● **Given information**:
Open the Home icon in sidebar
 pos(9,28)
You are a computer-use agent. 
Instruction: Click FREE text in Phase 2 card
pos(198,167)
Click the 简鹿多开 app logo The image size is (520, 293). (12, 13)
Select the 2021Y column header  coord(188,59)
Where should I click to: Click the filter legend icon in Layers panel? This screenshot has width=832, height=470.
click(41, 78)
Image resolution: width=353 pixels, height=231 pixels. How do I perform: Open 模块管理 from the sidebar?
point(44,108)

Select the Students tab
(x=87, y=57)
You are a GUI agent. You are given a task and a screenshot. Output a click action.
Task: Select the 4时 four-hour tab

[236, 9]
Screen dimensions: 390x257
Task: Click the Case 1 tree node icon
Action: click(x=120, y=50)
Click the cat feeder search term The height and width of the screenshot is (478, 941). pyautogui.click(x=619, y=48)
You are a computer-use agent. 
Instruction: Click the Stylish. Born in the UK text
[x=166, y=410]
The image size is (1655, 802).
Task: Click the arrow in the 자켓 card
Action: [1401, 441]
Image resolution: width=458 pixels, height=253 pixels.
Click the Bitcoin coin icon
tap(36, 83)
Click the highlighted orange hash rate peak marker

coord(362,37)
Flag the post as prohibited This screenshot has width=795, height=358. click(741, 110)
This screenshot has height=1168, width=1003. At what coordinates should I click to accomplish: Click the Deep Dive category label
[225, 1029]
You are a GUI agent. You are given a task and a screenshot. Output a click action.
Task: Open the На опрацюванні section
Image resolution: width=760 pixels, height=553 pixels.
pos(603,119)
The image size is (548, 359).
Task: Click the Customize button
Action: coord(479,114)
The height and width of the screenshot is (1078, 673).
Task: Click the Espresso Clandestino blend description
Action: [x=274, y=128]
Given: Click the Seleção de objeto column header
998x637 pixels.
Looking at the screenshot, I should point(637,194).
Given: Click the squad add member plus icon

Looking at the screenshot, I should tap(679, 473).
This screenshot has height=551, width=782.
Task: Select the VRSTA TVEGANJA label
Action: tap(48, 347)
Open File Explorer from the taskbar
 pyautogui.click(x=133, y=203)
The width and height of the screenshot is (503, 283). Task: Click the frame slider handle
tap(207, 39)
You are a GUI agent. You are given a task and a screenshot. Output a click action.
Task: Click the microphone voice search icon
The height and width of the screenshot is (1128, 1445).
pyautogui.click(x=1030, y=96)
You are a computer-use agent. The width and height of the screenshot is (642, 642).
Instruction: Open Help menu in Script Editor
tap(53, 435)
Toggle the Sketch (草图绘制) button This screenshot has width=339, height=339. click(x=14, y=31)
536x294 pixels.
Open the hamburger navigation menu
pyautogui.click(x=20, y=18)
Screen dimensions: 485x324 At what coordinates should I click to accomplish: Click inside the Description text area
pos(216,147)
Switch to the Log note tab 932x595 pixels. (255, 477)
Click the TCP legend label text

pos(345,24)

● **Task directions**: Retype only the lines running from the line with "This screenshot has height=1168, width=1003." to the end of the listing, including both of those lines.

● **Answer space**:
This screenshot has height=1168, width=1003. At what coordinates should I click to accomplish: Click the Deep Dive category label
[225, 1029]
You are a GUI agent. You are given a task and a screenshot. Output a click action.
Task: Open the На опрацюванні section
Image resolution: width=760 pixels, height=553 pixels.
pos(603,119)
The image size is (548, 359).
Task: Click the Customize button
Action: coord(479,114)
The height and width of the screenshot is (1078, 673).
Task: Click the Espresso Clandestino blend description
Action: [x=274, y=128]
Given: Click the Seleção de objeto column header
998x637 pixels.
Looking at the screenshot, I should point(637,194).
Given: Click the squad add member plus icon

Looking at the screenshot, I should tap(679, 473).
This screenshot has height=551, width=782.
Task: Select the VRSTA TVEGANJA label
Action: tap(48, 347)
Open File Explorer from the taskbar
 pyautogui.click(x=133, y=203)
The width and height of the screenshot is (503, 283). Task: Click the frame slider handle
tap(207, 39)
You are a GUI agent. You are given a task and a screenshot. Output a click action.
Task: Click the microphone voice search icon
The height and width of the screenshot is (1128, 1445).
pyautogui.click(x=1030, y=96)
You are a computer-use agent. The width and height of the screenshot is (642, 642).
Instruction: Open Help menu in Script Editor
tap(53, 435)
Toggle the Sketch (草图绘制) button This screenshot has width=339, height=339. click(x=14, y=31)
536x294 pixels.
Open the hamburger navigation menu
pyautogui.click(x=20, y=18)
Screen dimensions: 485x324 At what coordinates should I click to accomplish: Click inside the Description text area
pos(216,147)
Switch to the Log note tab 932x595 pixels. (255, 477)
Click the TCP legend label text

pos(345,24)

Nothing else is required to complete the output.